Introduction

We discuss Maximum a posteriori Policy Optimization, a KL-regularized reinforcement learning algorithm for continuous control problems. Despite its appealing performance on difficult control task, MPO is a bit involved compared to contemporary SOTA methods such as SAC and TD3. Nevertheless, it introduces several interesting techniques that may benefit other algorithms.

Background

In our previous posts[1, 2], we considered control problems as a temporal probabilistic graphical model, in which we introduced optimality variable \(O_t\) that indicated whether the corresponding state and action were optimal. We then derived an evidence lower bound on the likelihood of optimality \(\log(p(O_{1:T}))\) via variational inference. We briefly repeat the process as follows

\[\begin{align} \log p(O_{1:T})&=\log{p(O_{1:T}|\tau)p(\tau)q(\tau)\over p(\tau|O_{1:T}) q(\tau)}\\\ &\qquad\color{red}{\text{take expectation over }q(\tau) \text{ and rearange}}\\\ &=\mathbb E_{q(\tau)}[\log p(O_{1:T}|\tau)]-D_{KL}(q(\tau)\Vert p(\tau))+D_{KL}(q(\tau)\Vert p(\tau|O_{1:T}))\\\ &\ge\mathbb E_{q(\tau)}[\log p(O_{1:T}|\tau)]-D_{KL}(q(\tau)\Vert p(\tau))\\\ &\qquad\color{red}{\text{expand trajectory, omit transition probabilities, and rearange}}\\\ &=\sum_t\mathbb E_{s_t,a_t\sim q}\left[\log p(O_t|s_t,a_t)\right]-D_{KL}(q(a_t| s_t)\Vert p(a_t|s_t))\\\ &\qquad\color{red}{p(O_t|s_t,a_t)\propto\exp(r(s_t,a_t))}\\\ &=\sum_t\mathbb E_{s_t,a_t\sim q}\left[r(s_t,a_t)\right]-D_{KL}(q(a_t| s_t)\Vert p(a_t|s_t)) \end{align}\]

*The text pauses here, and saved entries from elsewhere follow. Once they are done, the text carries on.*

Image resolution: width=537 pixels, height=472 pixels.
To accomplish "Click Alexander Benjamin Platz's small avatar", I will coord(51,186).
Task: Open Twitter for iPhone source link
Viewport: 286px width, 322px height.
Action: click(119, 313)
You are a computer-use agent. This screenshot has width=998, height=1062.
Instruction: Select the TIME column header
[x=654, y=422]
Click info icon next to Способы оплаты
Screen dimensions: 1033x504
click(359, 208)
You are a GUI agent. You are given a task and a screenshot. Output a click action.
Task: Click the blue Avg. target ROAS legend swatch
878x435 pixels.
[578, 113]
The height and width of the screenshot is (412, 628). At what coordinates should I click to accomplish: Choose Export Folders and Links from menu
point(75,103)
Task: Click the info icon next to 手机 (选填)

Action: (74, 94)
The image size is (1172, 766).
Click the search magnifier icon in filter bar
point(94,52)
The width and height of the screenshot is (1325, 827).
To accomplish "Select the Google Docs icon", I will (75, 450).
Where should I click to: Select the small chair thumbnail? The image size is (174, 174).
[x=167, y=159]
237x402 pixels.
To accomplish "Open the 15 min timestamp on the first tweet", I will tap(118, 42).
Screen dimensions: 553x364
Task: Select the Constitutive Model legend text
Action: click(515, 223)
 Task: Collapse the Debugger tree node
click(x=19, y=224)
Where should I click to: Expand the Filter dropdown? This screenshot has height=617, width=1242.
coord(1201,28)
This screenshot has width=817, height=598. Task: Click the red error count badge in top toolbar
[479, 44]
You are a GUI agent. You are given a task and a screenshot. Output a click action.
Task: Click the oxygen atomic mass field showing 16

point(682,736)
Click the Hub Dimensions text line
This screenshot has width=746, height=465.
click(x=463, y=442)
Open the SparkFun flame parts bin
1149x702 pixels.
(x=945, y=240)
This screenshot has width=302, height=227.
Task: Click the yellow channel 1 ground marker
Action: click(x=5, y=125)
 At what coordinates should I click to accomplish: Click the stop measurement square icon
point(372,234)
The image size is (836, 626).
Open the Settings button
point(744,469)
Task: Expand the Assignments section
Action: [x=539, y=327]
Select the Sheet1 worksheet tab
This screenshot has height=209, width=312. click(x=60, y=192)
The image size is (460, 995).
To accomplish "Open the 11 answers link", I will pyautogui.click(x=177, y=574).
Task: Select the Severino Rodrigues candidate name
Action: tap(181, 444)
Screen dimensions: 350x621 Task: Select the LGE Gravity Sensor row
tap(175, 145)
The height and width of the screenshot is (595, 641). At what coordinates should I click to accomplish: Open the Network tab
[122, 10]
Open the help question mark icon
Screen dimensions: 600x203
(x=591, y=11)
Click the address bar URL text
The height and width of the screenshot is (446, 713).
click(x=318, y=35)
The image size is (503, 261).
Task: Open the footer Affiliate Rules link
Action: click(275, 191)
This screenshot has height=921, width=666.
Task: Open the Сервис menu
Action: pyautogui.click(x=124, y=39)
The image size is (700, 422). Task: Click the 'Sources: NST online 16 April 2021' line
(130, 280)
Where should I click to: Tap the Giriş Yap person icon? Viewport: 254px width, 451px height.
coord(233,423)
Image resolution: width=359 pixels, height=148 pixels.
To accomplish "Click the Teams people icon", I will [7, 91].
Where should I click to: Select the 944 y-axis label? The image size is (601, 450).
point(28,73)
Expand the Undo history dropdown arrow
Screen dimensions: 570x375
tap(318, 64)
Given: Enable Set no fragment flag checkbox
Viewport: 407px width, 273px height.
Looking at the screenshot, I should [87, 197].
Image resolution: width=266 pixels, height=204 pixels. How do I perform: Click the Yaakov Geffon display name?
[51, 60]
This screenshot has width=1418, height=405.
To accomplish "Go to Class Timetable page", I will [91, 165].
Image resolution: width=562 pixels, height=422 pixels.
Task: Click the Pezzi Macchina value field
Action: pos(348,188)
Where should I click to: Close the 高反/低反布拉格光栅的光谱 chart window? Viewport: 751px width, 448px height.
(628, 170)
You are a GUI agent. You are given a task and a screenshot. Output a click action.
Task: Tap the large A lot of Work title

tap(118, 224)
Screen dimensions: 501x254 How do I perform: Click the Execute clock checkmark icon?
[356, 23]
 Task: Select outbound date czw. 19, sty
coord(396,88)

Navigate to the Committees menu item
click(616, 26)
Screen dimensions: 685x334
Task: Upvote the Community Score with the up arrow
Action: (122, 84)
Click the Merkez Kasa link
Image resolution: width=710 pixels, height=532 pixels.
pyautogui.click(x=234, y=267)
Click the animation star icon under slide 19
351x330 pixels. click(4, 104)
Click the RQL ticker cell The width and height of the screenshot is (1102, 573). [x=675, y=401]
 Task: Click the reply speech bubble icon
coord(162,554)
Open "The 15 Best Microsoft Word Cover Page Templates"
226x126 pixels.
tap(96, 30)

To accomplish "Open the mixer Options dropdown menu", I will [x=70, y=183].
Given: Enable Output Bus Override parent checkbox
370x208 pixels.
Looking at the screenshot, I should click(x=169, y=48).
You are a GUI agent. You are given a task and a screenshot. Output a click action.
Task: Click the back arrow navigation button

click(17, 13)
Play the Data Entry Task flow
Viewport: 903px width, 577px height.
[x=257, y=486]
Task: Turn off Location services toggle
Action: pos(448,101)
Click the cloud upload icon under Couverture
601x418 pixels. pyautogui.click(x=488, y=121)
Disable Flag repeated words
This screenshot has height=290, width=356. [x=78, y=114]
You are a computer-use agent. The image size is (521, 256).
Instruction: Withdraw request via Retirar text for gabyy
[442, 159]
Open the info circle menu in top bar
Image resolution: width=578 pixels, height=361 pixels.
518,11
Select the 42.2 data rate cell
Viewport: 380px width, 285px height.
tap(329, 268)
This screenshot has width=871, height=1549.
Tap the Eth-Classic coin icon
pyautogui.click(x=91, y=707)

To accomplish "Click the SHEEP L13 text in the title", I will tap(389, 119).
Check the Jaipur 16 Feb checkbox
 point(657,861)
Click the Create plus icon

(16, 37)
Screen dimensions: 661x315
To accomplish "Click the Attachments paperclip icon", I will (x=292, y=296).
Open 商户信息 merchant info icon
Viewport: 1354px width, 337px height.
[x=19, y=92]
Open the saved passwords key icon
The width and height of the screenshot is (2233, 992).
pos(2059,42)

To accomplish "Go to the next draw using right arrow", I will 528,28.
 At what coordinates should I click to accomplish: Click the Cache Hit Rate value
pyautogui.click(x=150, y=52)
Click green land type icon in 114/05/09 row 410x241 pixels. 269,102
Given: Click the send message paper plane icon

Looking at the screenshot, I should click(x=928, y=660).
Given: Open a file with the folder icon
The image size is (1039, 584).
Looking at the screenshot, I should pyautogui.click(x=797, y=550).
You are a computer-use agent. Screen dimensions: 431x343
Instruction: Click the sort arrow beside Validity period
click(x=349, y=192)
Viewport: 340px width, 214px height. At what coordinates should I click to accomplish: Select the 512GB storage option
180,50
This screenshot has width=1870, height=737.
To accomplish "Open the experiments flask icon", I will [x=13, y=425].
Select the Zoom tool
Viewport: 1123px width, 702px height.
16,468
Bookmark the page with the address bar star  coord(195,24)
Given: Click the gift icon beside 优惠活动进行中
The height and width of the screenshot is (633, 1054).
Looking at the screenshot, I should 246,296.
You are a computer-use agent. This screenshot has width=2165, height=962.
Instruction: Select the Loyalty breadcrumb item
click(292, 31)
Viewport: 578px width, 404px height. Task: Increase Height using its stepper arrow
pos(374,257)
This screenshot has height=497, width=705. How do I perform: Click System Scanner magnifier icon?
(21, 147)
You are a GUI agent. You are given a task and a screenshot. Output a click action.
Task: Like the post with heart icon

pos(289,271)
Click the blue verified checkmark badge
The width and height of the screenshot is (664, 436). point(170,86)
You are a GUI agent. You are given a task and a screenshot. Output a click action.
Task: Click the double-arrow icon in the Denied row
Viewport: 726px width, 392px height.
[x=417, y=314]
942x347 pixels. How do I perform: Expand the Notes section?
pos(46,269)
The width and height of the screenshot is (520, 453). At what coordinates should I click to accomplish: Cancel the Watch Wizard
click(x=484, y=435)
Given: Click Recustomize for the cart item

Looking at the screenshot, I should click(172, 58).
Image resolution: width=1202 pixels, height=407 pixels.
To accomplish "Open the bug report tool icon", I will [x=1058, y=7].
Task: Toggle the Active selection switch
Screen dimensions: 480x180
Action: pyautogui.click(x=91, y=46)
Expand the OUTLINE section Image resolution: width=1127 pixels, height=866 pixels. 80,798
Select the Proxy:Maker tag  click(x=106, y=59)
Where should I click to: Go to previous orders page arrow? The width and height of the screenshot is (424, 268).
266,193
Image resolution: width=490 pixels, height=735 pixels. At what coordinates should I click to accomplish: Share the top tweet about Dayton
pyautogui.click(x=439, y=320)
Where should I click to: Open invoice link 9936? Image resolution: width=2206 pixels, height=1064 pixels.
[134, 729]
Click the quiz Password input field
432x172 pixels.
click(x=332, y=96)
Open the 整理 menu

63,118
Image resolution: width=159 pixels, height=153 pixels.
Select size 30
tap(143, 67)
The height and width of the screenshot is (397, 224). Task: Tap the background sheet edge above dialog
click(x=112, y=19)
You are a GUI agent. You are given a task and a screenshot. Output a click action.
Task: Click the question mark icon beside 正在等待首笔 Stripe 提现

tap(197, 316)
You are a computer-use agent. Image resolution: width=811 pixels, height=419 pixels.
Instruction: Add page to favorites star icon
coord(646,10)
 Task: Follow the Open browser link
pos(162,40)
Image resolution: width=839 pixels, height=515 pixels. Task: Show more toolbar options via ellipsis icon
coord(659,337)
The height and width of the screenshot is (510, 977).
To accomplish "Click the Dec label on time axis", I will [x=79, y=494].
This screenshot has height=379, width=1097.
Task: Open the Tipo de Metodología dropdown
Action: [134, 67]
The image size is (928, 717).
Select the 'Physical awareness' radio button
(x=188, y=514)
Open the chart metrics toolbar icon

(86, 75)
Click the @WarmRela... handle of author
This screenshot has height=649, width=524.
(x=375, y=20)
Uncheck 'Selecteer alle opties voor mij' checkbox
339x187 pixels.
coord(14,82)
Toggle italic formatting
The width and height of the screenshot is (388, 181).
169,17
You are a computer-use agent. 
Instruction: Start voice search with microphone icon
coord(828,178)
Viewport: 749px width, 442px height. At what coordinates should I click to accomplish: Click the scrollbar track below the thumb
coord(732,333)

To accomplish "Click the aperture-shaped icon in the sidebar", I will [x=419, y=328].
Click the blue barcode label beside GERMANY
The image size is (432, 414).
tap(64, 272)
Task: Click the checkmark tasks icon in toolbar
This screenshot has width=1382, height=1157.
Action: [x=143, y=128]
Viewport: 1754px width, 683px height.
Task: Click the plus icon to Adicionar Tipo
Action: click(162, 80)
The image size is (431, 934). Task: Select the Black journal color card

Adding discount factor \(\gamma\) and temperature \(\eta\), we obtain the KL regularized RL objective as follows:

\[\begin{align} \max_q\mathcal J(q,p)=\max_q \mathbb E_{q}[\sum_{t=0}^\infty\gamma^t\big(r(s_t,a_t)-\eta D_{KL}(q(a_t|s_t)\Vert p(a_t|s_t))\big)]\tag 1 \end{align}\]

Define \(V(s_t)=\mathbb E_{q}[\sum_{t’\ge t}\gamma^{t’-t}\big(r(s_{t’},a_{t’})-\eta D_{KL}(q(a_{t’}\vert s_{t’})\Vert p(a_{t’}\vert s_{t’}))\big)]\) and \(Q(s_t,a_t)=r(s_t,a_t)+\gamma\mathbb E_{s_{t+1}\sim p(s_{t+1}\vert s_t,a_t)}[V(s_{t+1})]\). We can rewrite Equation \((1)\) as

\[\begin{align} \max_q\mathcal J(q,p)=\max_q \mathbb E_q[Q(s_t,a_t)-\eta D_{KL}(q(a_t|s_t)\Vert p(a_t|s_t))]\tag 2 \end{align}\]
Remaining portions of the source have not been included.